BEGIN EXERCISE DATA

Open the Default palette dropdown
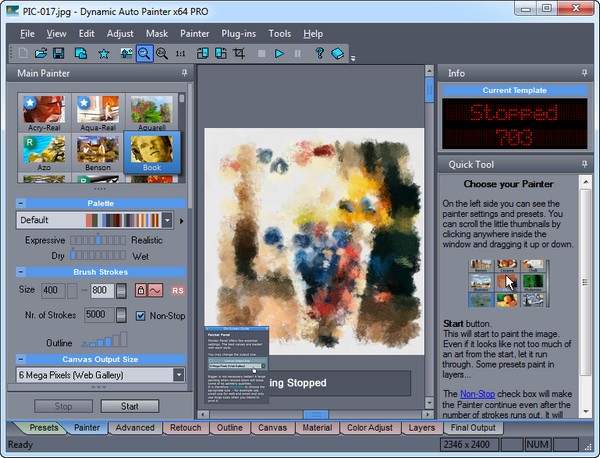The width and height of the screenshot is (600, 458). click(x=167, y=220)
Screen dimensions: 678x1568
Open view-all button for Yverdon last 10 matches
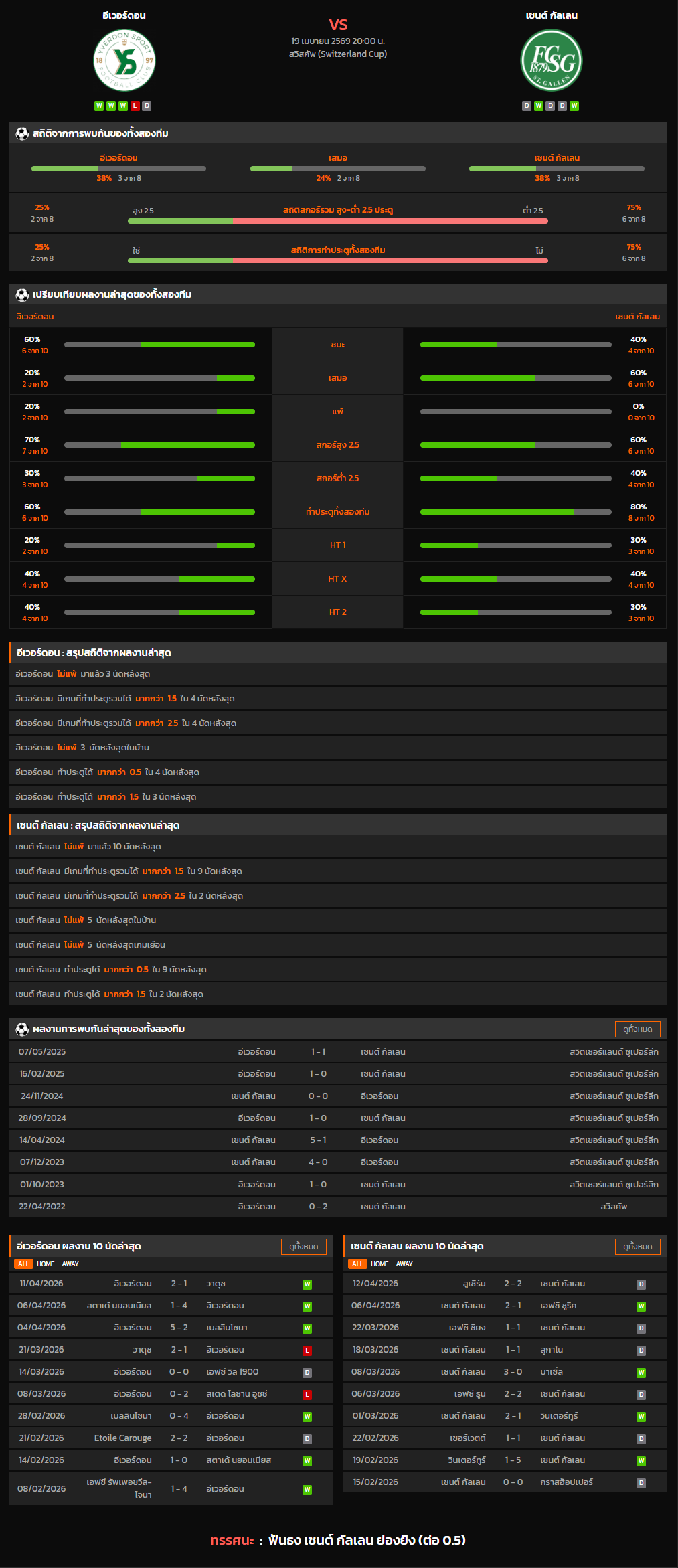point(303,1246)
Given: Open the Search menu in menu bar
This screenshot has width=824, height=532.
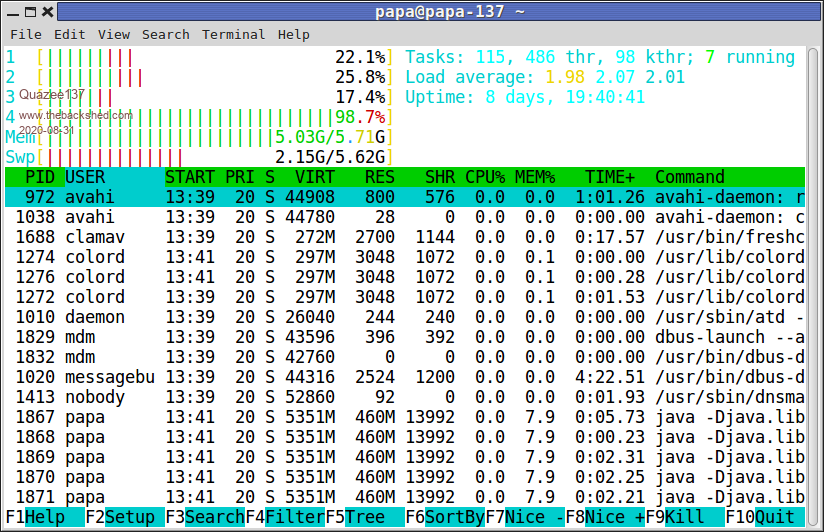Looking at the screenshot, I should point(165,34).
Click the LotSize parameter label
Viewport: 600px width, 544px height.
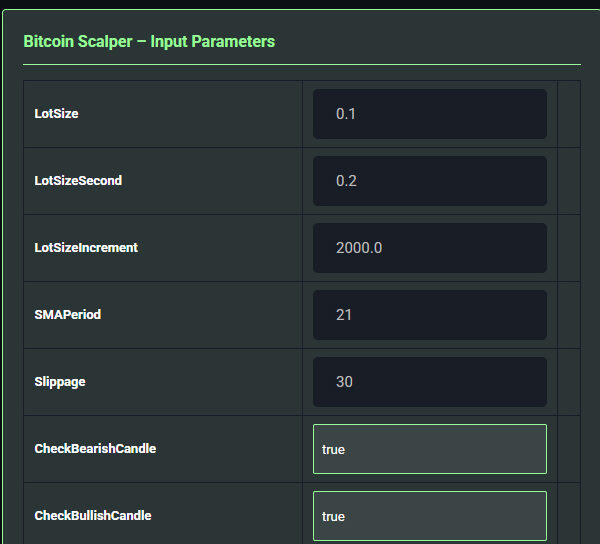pyautogui.click(x=56, y=114)
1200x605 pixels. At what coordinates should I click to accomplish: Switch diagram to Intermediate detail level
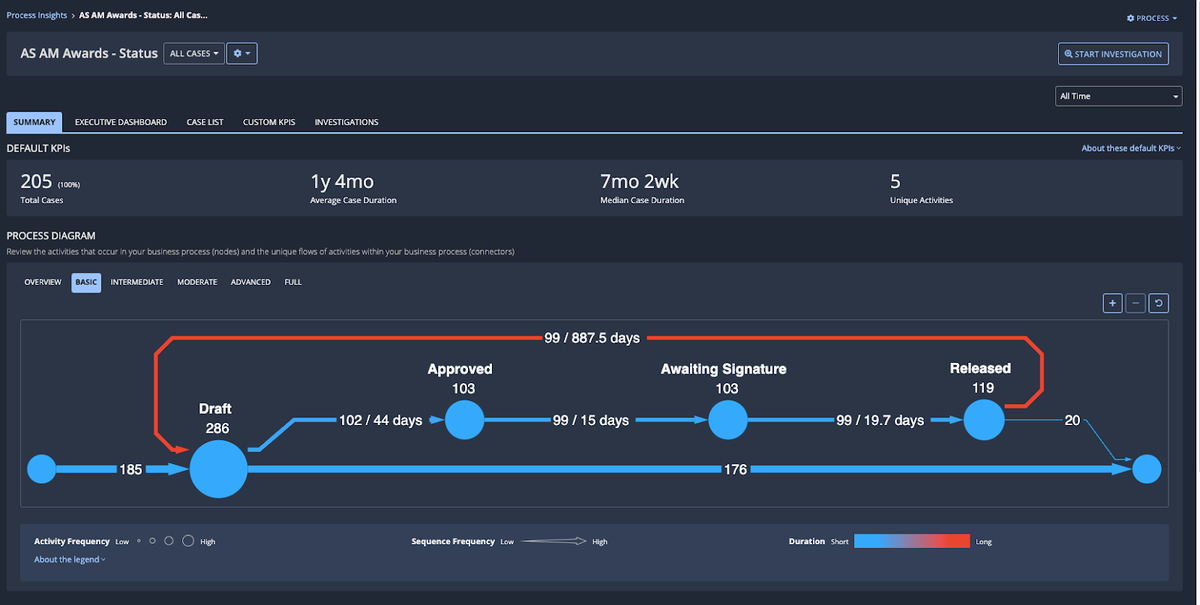click(x=137, y=282)
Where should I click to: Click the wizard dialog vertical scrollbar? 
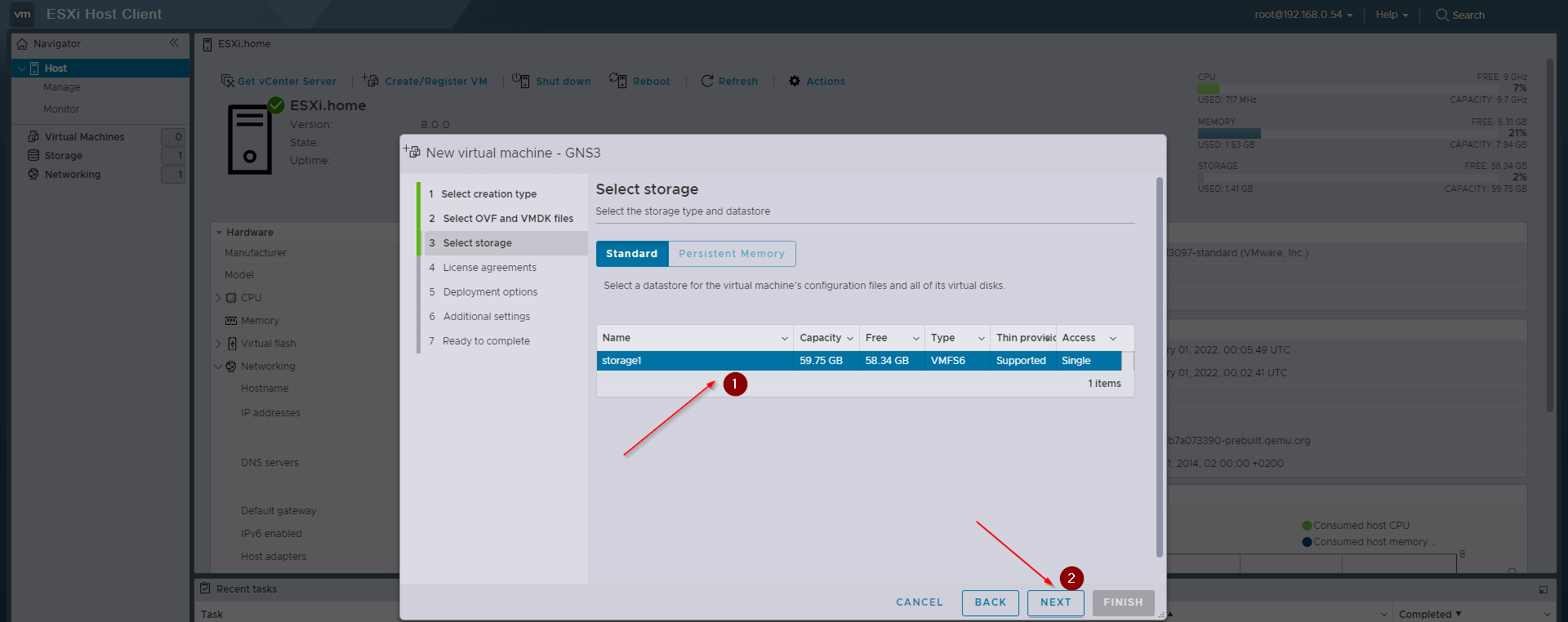(x=1159, y=367)
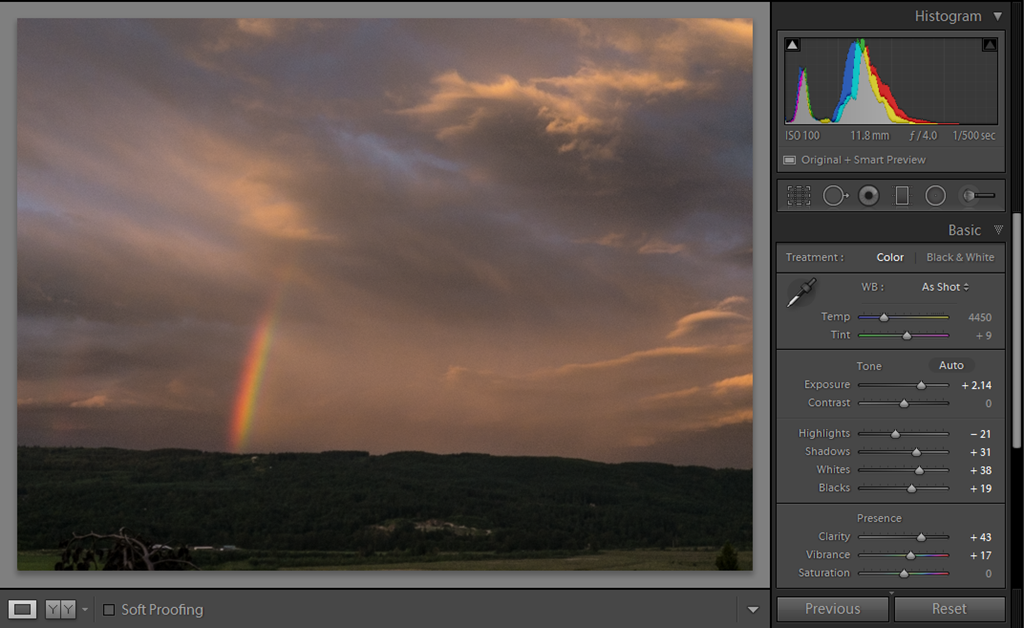1024x628 pixels.
Task: Collapse the Basic panel
Action: [997, 230]
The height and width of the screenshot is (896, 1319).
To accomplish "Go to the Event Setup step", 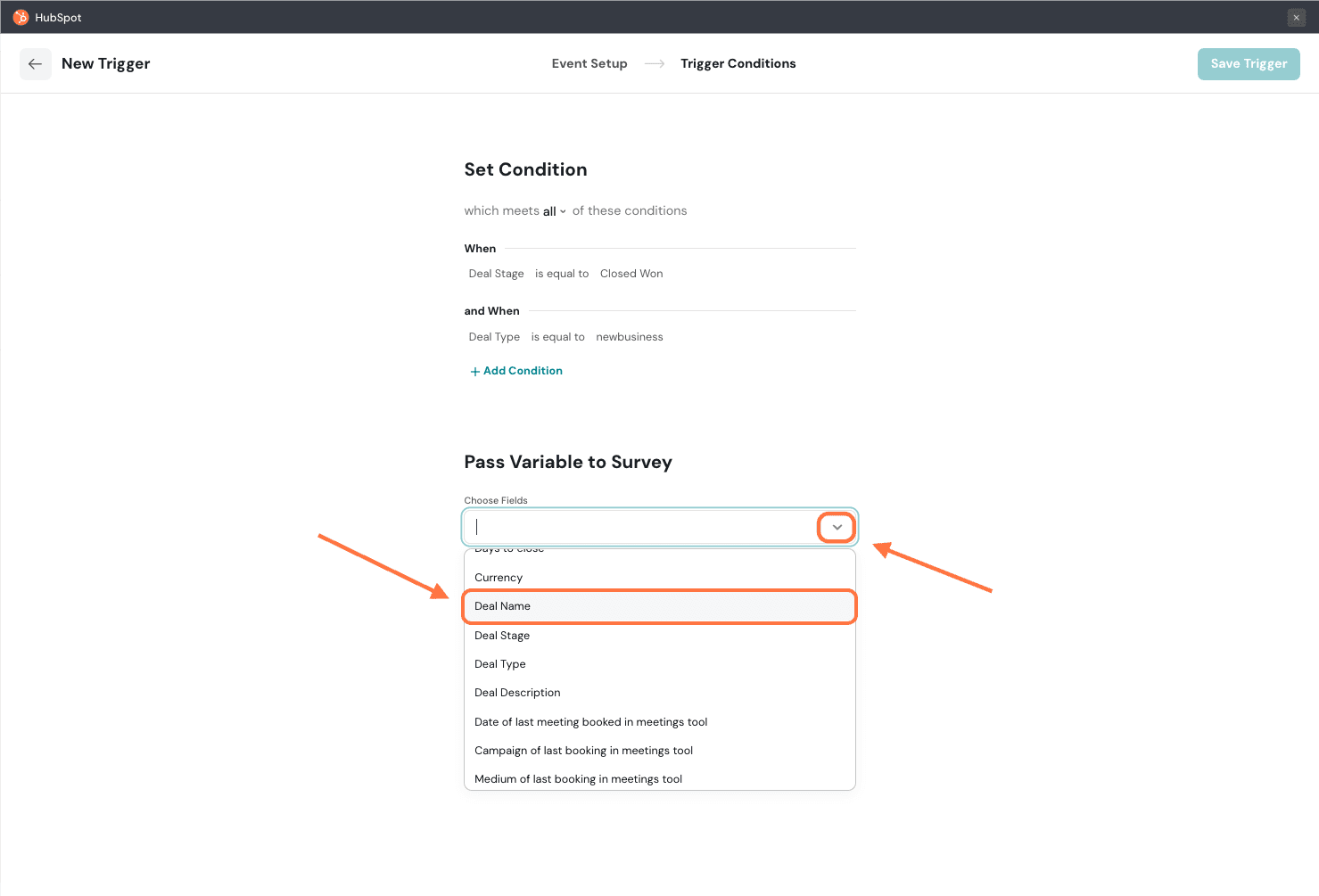I will (x=589, y=64).
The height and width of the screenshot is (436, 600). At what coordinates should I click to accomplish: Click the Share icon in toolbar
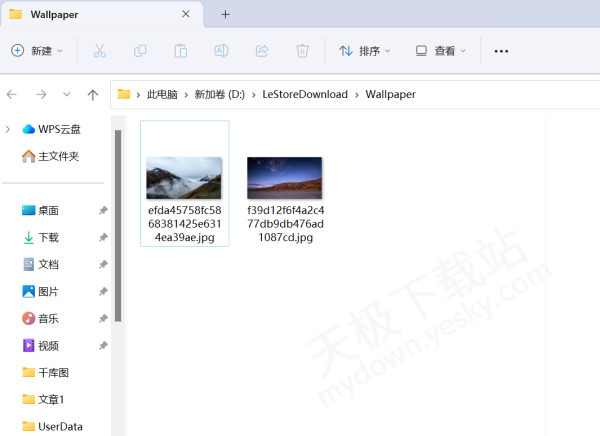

END EXERCISE DATA

-- EXERCISE AIM --
Can the lines from the start of the records through the line with "Given: Open the Search menu in menu bar" be given again exactly, with the pictures left out?

-- WRITTEN RESPONSE --
Open the Default palette dropdown
The width and height of the screenshot is (600, 458). click(x=167, y=220)
Screen dimensions: 678x1568
Open view-all button for Yverdon last 10 matches
point(303,1246)
Given: Open the Search menu in menu bar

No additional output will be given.